Tout cela, énoncé ainsi, peut sembler hétéroclite. Mais l’intrique réunit ces questions grâce à la personnalité et à l’histoire de Valentin. Il vient d’achever ses années de collège et, avant d’entrer au lycée, il doit comme tous « les garçons et les filles de [s]on âge » faire un service civique ou militaire de dix mois. Ayant rempli le questionnaire de choix pour définir son affectation, il est surpris de voir qu’aucun d’eux n’a été respecté et se retrouve, lui le garçon du sud que tout effraye, à travailler dans un institut pour personnes âgées désorientées ou démentes, dans les Hauts de France, très loin de chez lui.

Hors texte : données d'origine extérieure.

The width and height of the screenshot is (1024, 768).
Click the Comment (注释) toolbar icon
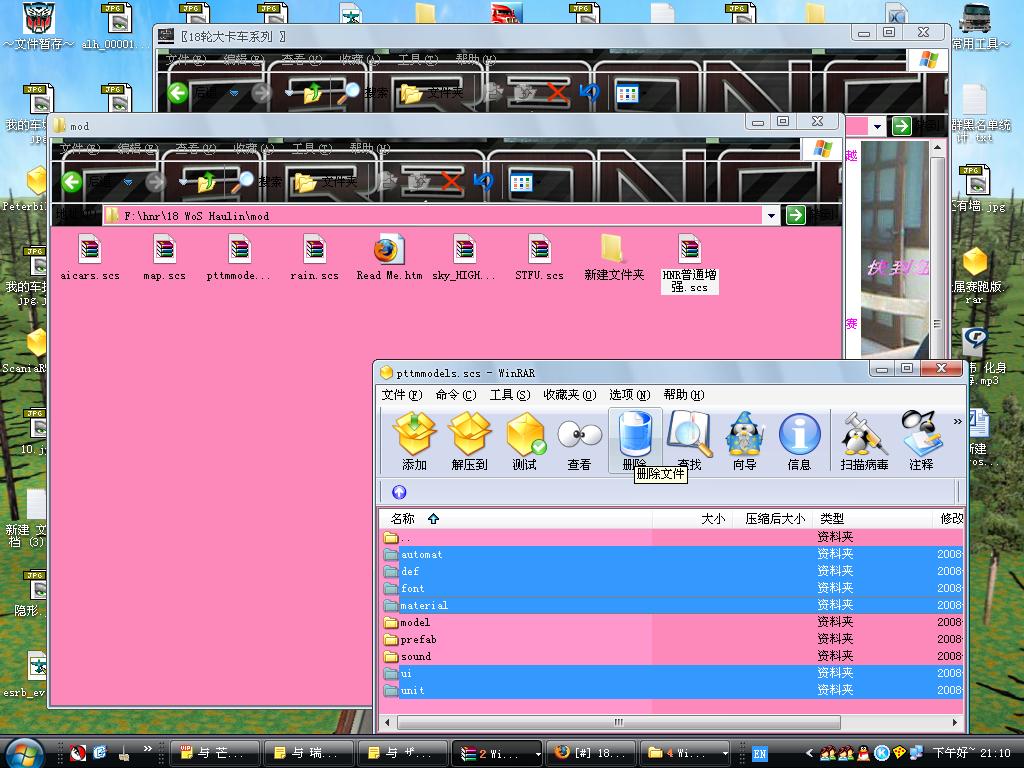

Malgré ce contexte lourd, le lecteur rit beaucoup : le ton compassé de Valentin, sa naïveté, les situations absurdes dans lesquelles il se retrouve font de la première moitié du livre un sommet de drôlerie grinçante. Le roman, écrit à la première personne a la forme d’un rapport de stage, celui que Valentin doit rédiger, et fait penser à la langue de bois pédagogico-administrative que l’on reconnait hélas de loin :
« L’individu rédigera au fil de l’année un Rapport de Service civique Obligatoire (RSCO), lequel sera noté par des professeurs du secondaire et constituera la première étape du baccalauréat (coefficient 6).

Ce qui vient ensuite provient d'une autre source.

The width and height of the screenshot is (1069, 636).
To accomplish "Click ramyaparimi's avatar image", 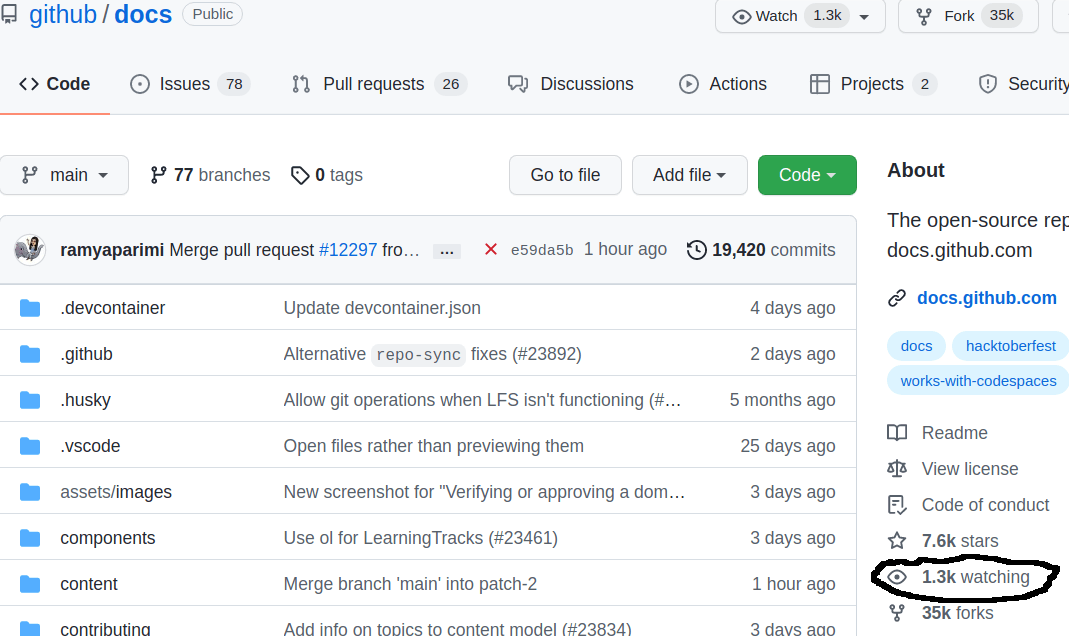I will 30,249.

Ce rapport devra suivre le format règlementaire et sera évalué selon les critères suivants :
- Précision de l’analyse du lieu de travail et de ses exigences
- Justesse de la description des compétences développées […]
- Le rapport ne devra pas dépasser trente pages dactylographiées. » On apprend tout de suite que Valentin a « dépassé » en rédigeant 378 pages.
Le début du livre est marqué par le style compassé de Valentin, qui imite le ton du guide de rédaction du rapport (Valentin est une « éponge » et il peut ainsi répéter tous ce qu’il a lu ou entendu, du guide touristique aux propos de coloc et sa langue est curieusement bigarrée). Ainsi Valentin écrit :
« J’ai sélectionné « Culture », éducation » et « social ». Ces préférences ont été motivées par le fait que je n’aime pas du tout être dehors, alors déjà c’était hors de question que je choisisse par exemple « Voirie » et « Nature ». Lors de la discussion avec Madame de Panafieu, il a été en effet déterminé que j’étais d’un tempérament plutôt adverse à l’environnement urbain, et aussi à l’environnement rural et à l’environnement naturel. Selon Madame de Panafieu, il est manifeste que mon champ de compétences préférentiel s’exerce dans des lieux clos (exemple : maison). »
Le pauvre Valentin va devoir exercer dans le parcours « santé », partir loin, seul, rencontrer des « personnalités non conventionnelles » et constater que « la vie nous jette parfois au-devant de défis imprévus », comme dit madame Panafieu, mais qu’avec un bon tempérament on peut arriver à aimer ce qu’on détestait. Il « aiguise son relationnel », c’est-à-dire se force à parler aux gens.
Grâce à ses colloc, Valentin découvre la vie en communauté, les bibliothèques (la description par Valentin des publics de la bibliothèque vaut le détour ! p. 114-115), la pratique d’un instrument de musique (il devient virtuose de l’accompagnement des chansons de Françoise Hardy et se produit sur les marchés, vêtu d’une mini robe Mondrian).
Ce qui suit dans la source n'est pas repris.